[Interface element entries]
↓↓↓
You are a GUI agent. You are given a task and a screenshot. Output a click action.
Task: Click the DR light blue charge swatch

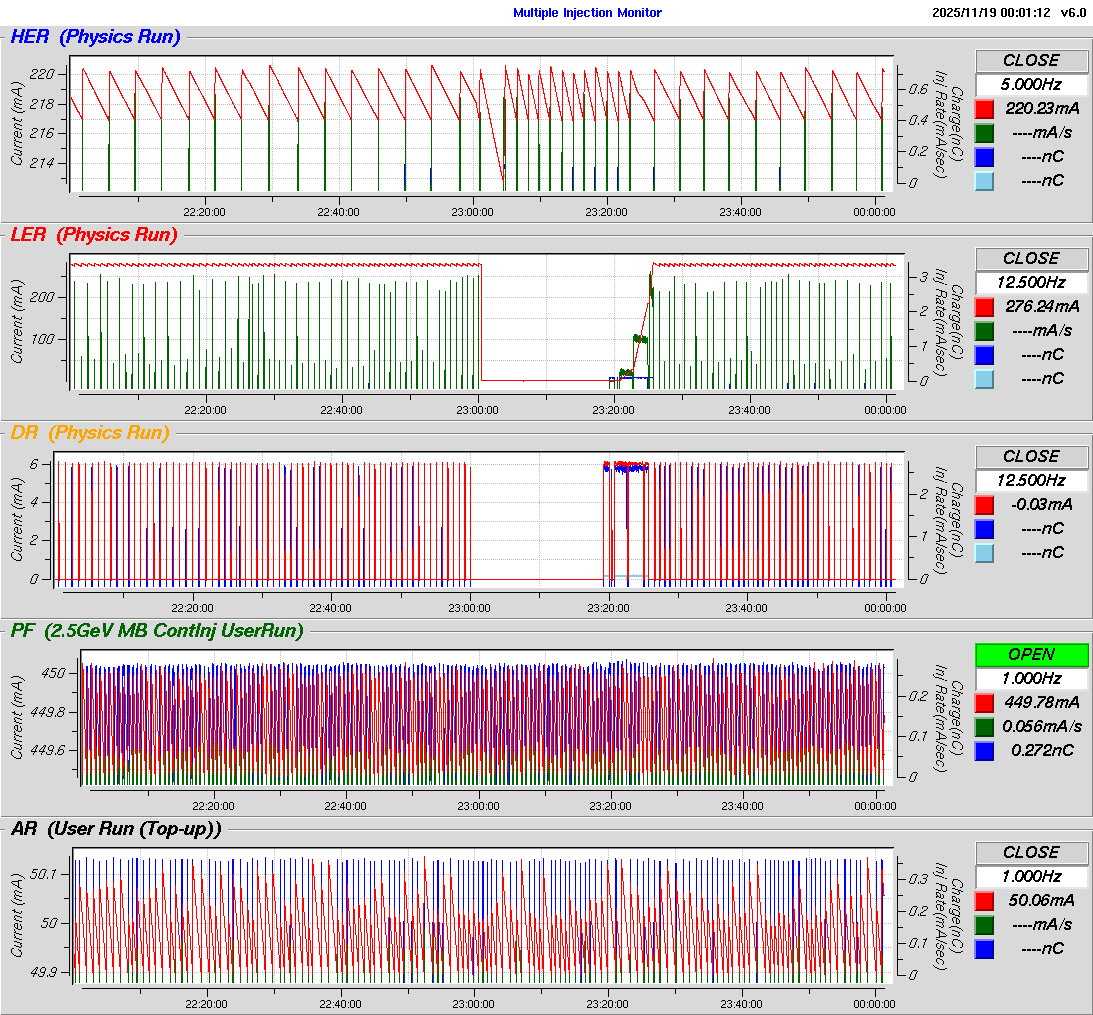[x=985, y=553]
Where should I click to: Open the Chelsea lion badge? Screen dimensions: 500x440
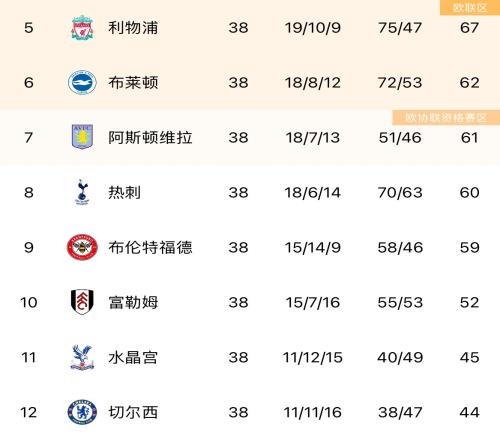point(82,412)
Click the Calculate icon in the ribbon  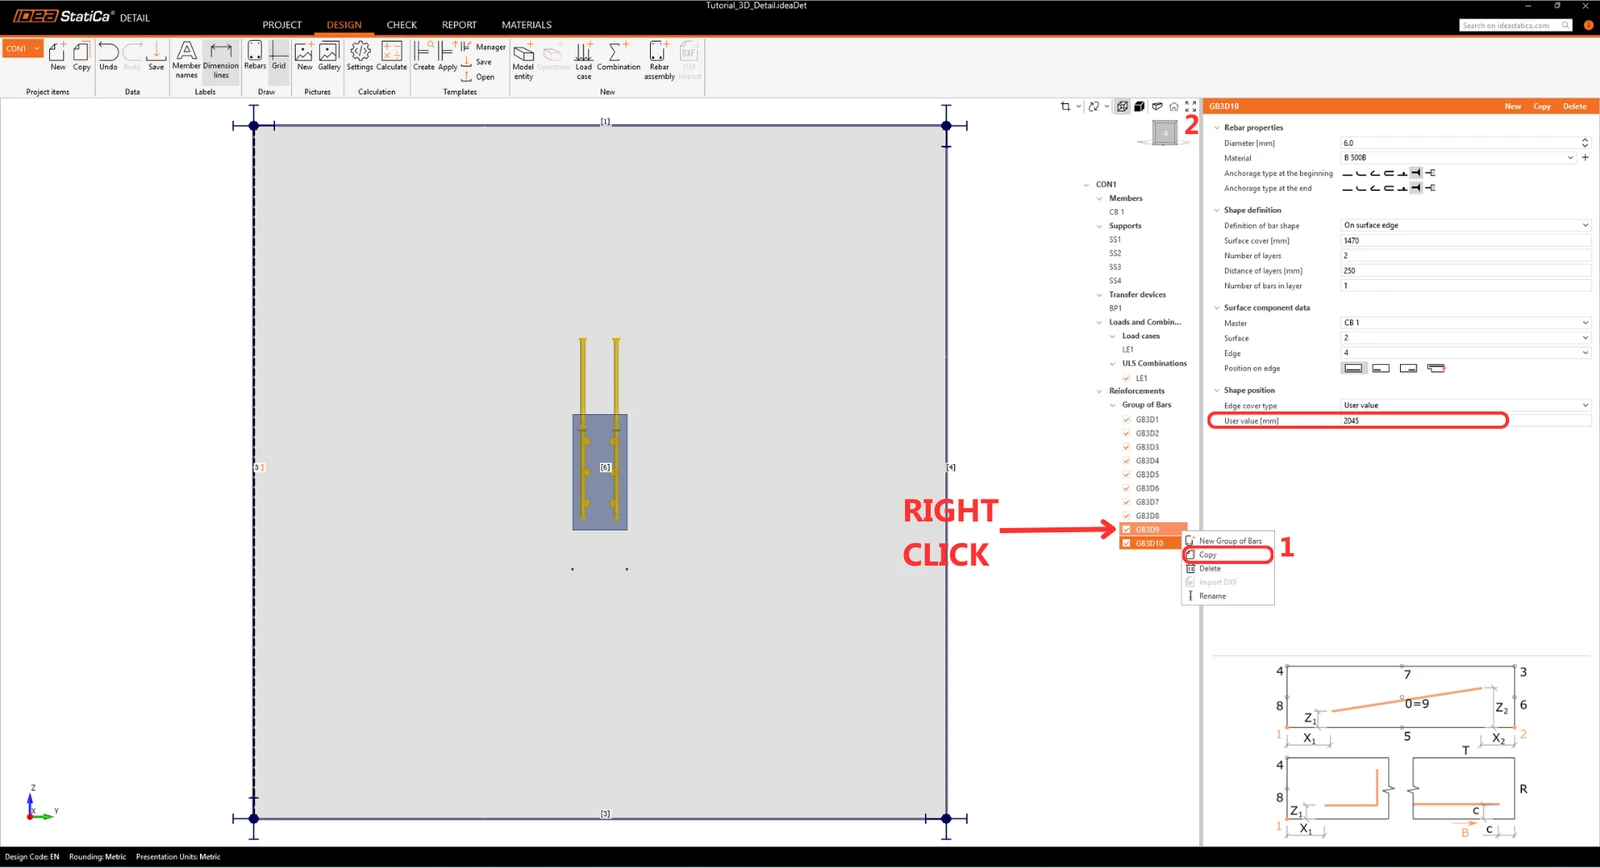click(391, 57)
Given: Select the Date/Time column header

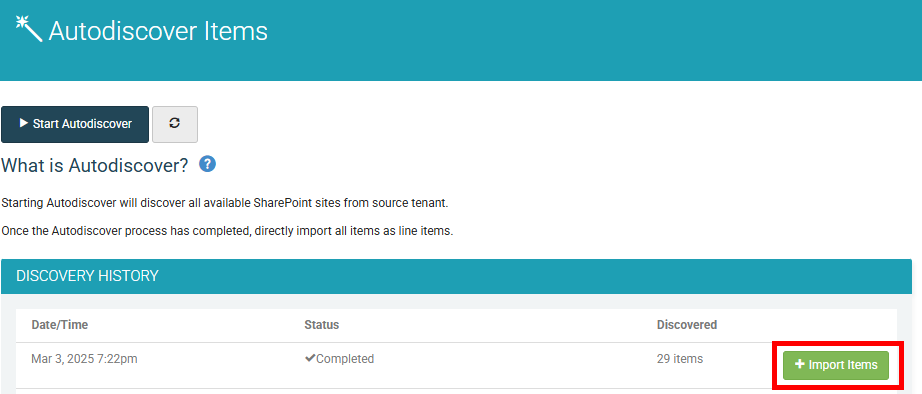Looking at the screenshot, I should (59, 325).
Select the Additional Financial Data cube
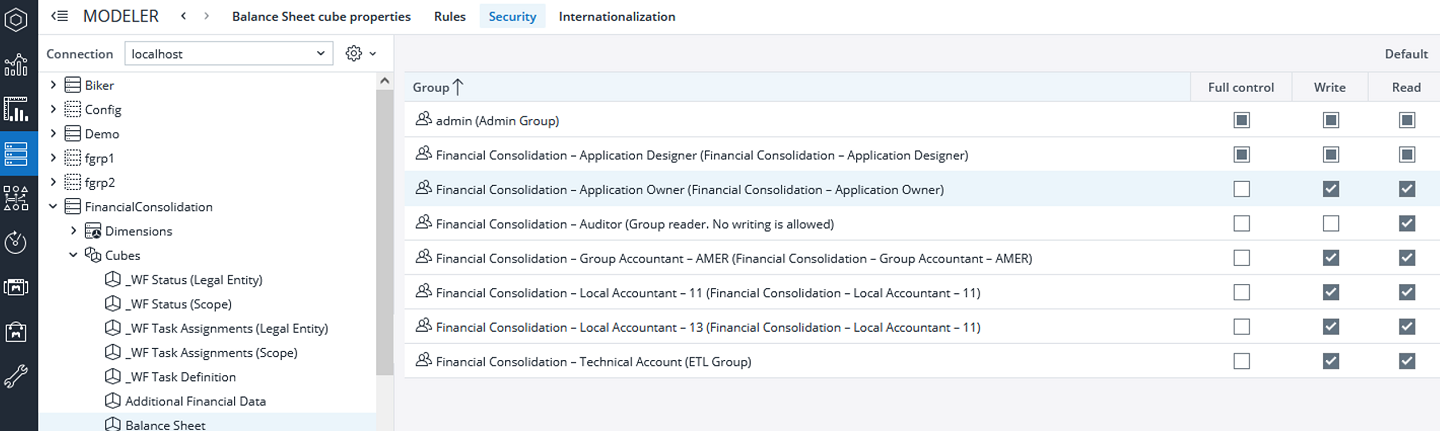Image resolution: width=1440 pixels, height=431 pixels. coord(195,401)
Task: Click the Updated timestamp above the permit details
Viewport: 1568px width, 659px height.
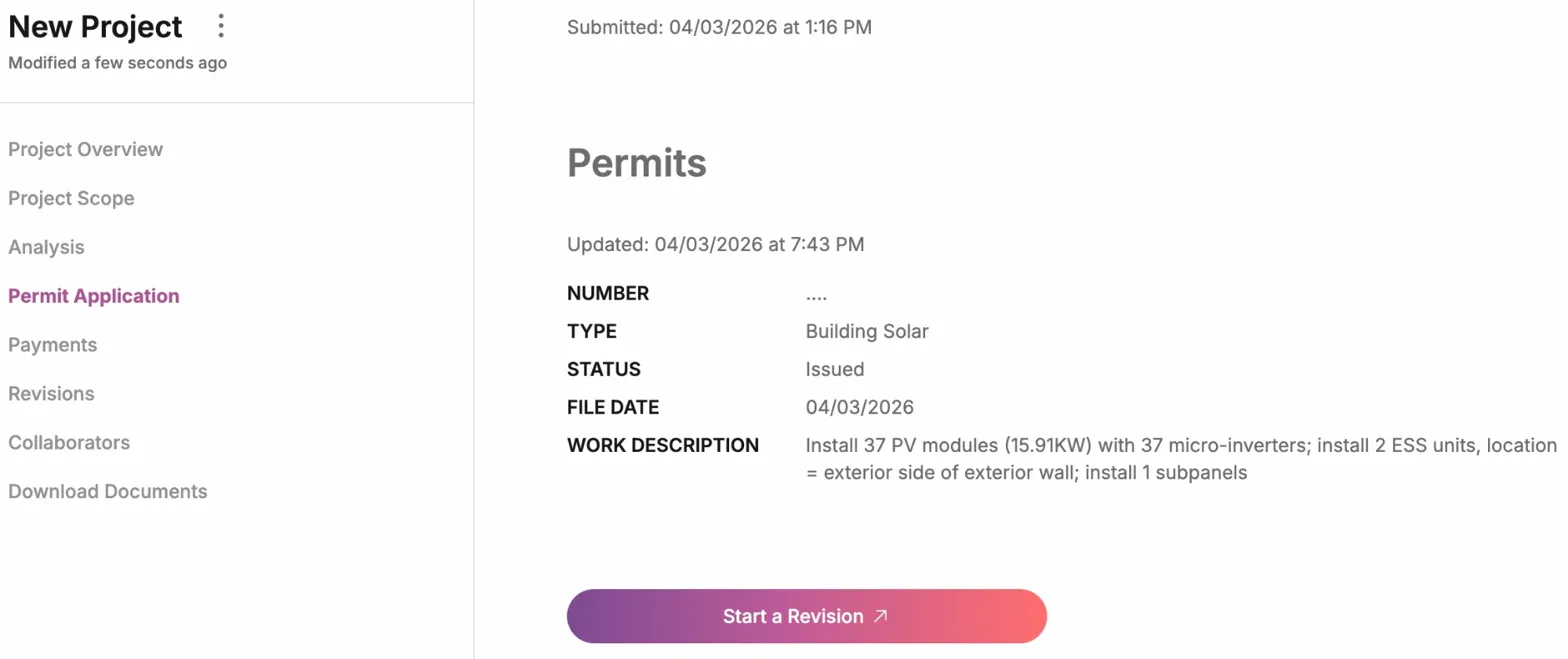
↑↑↑
• [SET TASK] Arrange every line of the entries above, from the one containing "Given: Select the Date/Time column header" through the end of the entries, as a Markdown table with the columns "No." and "Line". Skip blank lines and leave the pictures out.

• [RESPONSE TO THIS TASK]
| No. | Line |
|---|---|
| 1 | Given: Select the Date/Time column header |
| 2 | Looking at the screenshot, I should (59, 325). |
| 3 | Select the Additional Financial Data cube |
| 4 | Image resolution: width=1440 pixels, height=431 pixels. coord(195,401) |
| 5 | Task: Click the Updated timestamp above the permit details |
| 6 | Viewport: 1568px width, 659px height. |